• [TAREFA] Escreva, sem mudar nada, o trecho da crônica abaixo sobre análise e sonhos que começa nas palavras “Resta, então, falar” e termina em “pela terceira pessoa.”.

Eliakim Oliveira*
Freud não recomendava que o analisando saísse por aí contando como foram as sessões de análise — como aquele sujeito que contava aos amigos que tinha descoberto uns recalques (como quem tropeça em cascalhos), que a psicanalista lhe dissera que sofria de perversão (como se perversão fosse elogio), que sonhara que tinha dormido com a própria mãe (como se a mãe fosse uma amiga), e assuntos afins. No entanto, tem vez que, em geral por anedota, não me contenho. Sempre digo a ela que é difícil ser analisado remotamente, como tem sido, porque minha vida externa é que é rica, e a interna, sinto dizer, muito pobre. Falar de mim mesmo e do que sinto é difícil porque me interessa muito mais o que vejo, o que está fora de mim e na contramão de meu olho — de maneira que não sei bem o que é angústia e me incomoda mais a desordem dos acontecimentos que este ou aquele sentimento de causa enigmática. Enigma, eu? Não. Esfinge, sim — mas sem mistério. Quebra-cabeça? De duas peças: a coceira e a unha que coça (ai, que delícia...). Sou um problema resolvido — sem deixar, contudo, de ser um problema. De modo que o enfadonho eu e a primeira pessoa — e era a isso que eu queria chegar — me aborrecem muito.
Resta, então, falar em terceira pessoa — o que não deixa, no entanto, de ser um embuste. Lembro quando reclamavam de José Lewgoy (lembram-se dele em Terra em Transe? E em Fitzcarraldo?) por falar apenas de si mesmo, até que, quando não o suportavam mais, advertiam-no ao telefone:
— Mas Lewgoy, você só sabe falar de si mesmo? Eu, eu, eu... Não tem outra coisa pra falar?
Ao que, no próximo telefonema, Lewgoy corrigia a insistência:
— Tenho sim: José Lewgoy está triste, José Lewgoy está estressado, José Lewgoy... — trocando a primeira pela terceira pessoa.
Então, resolvi fazer isto: falar com ela em terceira pessoa — a voz narrativa por excelência: “era uma vez, um lobo e um cordeiro...” Mas, se as narrativas se desenvolvem bem quando se referem à vida externa, surge o problema de que, não havendo muitos acontecimentos fora de mim — ando, sim, bastante, mas à roda de casa —, fica difícil ter do que falar. Confinado, você há de concordar, pouca coisa acontece. O café fervido? O carro do ovo? A mensagem tardia da antiga amada? Isso tudo tão banal que, quando acontece, nem chega a ser acontecimento. Pois resolvi falar dos sonhos, sim, porque sempre esquisitos — se fazem parte da vida interna, mantêm a ilusão de parecerem, enquanto acontecem, composições da externa (Pascal notava, com argúcia, o quão a vida parece um sonho um pouco menos inconstante). Os sonhos não deixam de ser narrativas, não é verdade? Para alguns, inclusive, uma narrativa escolhida, conscientemente, para contar a própria vida — me recordo, aqui, de Fellini e do The book of dreams, onde estava desenhado aquele helicóptero a partir do qual Marcello Rubini, em La Dolce Vita, pedia o telefone das mocinhas que tomavam sol sobre a cobertura do prédio. Cena tão real quanto onírica — de fato, o registro de um sonho de Fellini. Mas isso não vem ao caso... O caso é que... Do que eu falava? Sim, claro, contar os meus sonhos. O caso é que, quando eu disse a ela que sonhara que o sapo saltara sobre um revólver recém-usado e morrera com o calor do cano, ela me disse:
— O sapo é você.

• [DADOS FORNECIDOS]
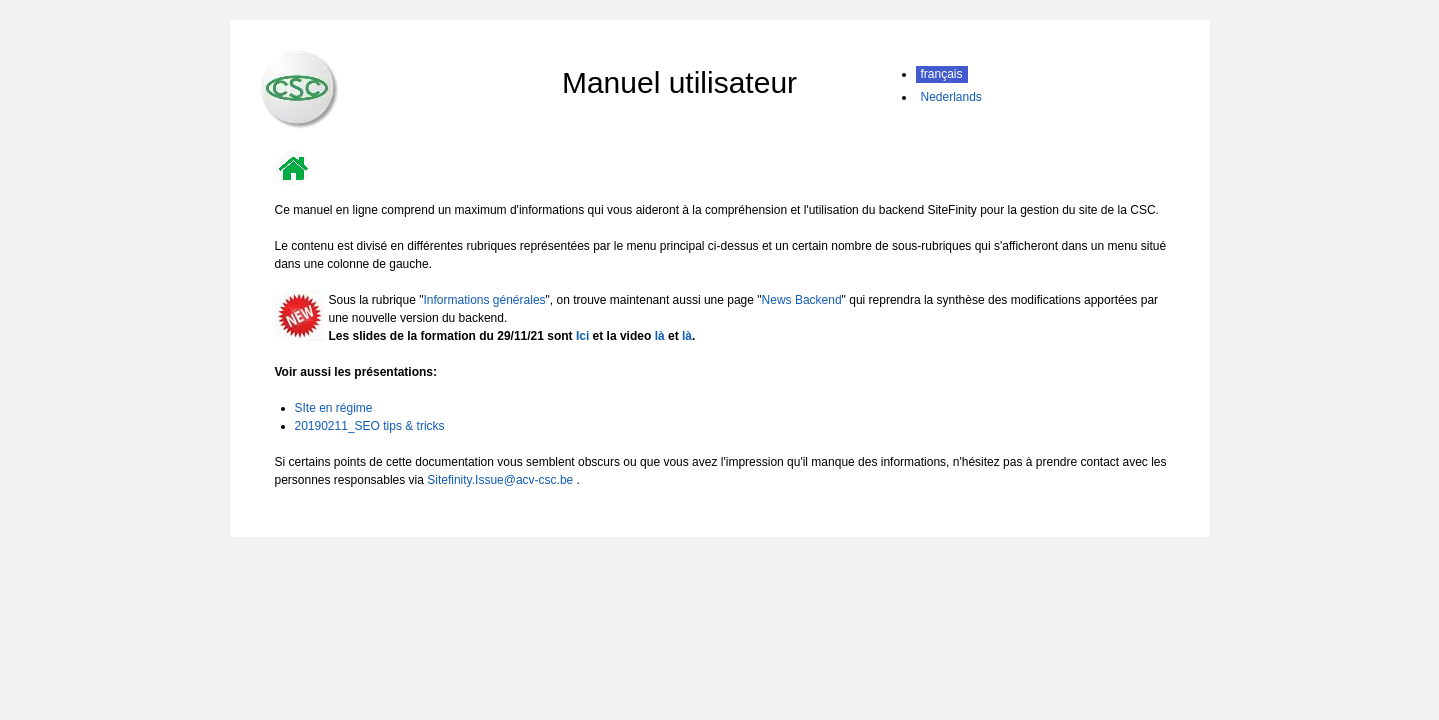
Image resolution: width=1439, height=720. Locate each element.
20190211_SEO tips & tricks (370, 426)
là (660, 336)
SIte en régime (334, 408)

• [RESOLUÇÃO]
Resta, então, falar em terceira pessoa — o que não deixa, no entanto, de ser um embuste. Lembro quando reclamavam de José Lewgoy (lembram-se dele em Terra em Transe? E em Fitzcarraldo?) por falar apenas de si mesmo, até que, quando não o suportavam mais, advertiam-no ao telefone:
— Mas Lewgoy, você só sabe falar de si mesmo? Eu, eu, eu... Não tem outra coisa pra falar?
Ao que, no próximo telefonema, Lewgoy corrigia a insistência:
— Tenho sim: José Lewgoy está triste, José Lewgoy está estressado, José Lewgoy... — trocando a primeira pela terceira pessoa.